Highfield 2025 – Tag 1: Sonne, Staub & Soundgewitter

Schon beim ersten Blick aus dem Zelt war klar: Das wird kein Tag für Frostbeulen. Die Sonne knallte so gnadenlos, dass selbst das Frühstücksbier im Schatten gefühlt sofort verdampft ist. Beste Badewetter-Stimmung am Störmthaler See – viele haben den Vormittag direkt schwimmend verbracht, bevor es hieß: ab aufs Gelände, ab in die Musik.

Frau Paul durften die Beck’s Stage eröffnen, und wow – was für ein Auftakt. Von der ersten Sekunde an haben sie die Sonne vergessen lassen (okay, fast vergessen lassen – es war wirklich brutal heiß). Wir standen mit leuchtenden Augen, schweißnass, aber überglücklich da und haben einfach gespürt: Das hier ist unser Festivalstart.

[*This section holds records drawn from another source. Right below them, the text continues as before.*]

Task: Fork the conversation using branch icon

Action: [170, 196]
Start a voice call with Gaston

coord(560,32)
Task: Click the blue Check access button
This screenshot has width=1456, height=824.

Danach ging es Schlag auf Schlag: Remote Bondage zogen uns mit ihren schrägen Vibes rein, Future Bay machten’s tanzbar und sommerlich – perfekt, um den Kreislauf in der Hitze auf Trab zu halten.
100 Kiloherz haben dann den Staub vor der Green Stage zum Beben gebracht: schweißtreibende Gitarrenriffs, Pogo, Staub in den Haaren, das volle Highfield-Paket.
Mit Kasi blieb die Energie oben, bevor die 257ers in bekannter Abriss-Manier alles in eine Riesenparty verwandelten. Wasserschlachten, Konfetti, lachende Gesichter – irgendwann hatte man das Gefühl, die komplette Crowd sei eine einzige, durchgedrehte Clique.




Am Nachmittag folgten ebenfalls Blond – bissig, witzig, stark.



Aber kaum hatte man Luft geholt, explodierten die Leoniden auf der Blue Stage: so viel Energie, dass die Bühne selbst fast abgehoben wäre.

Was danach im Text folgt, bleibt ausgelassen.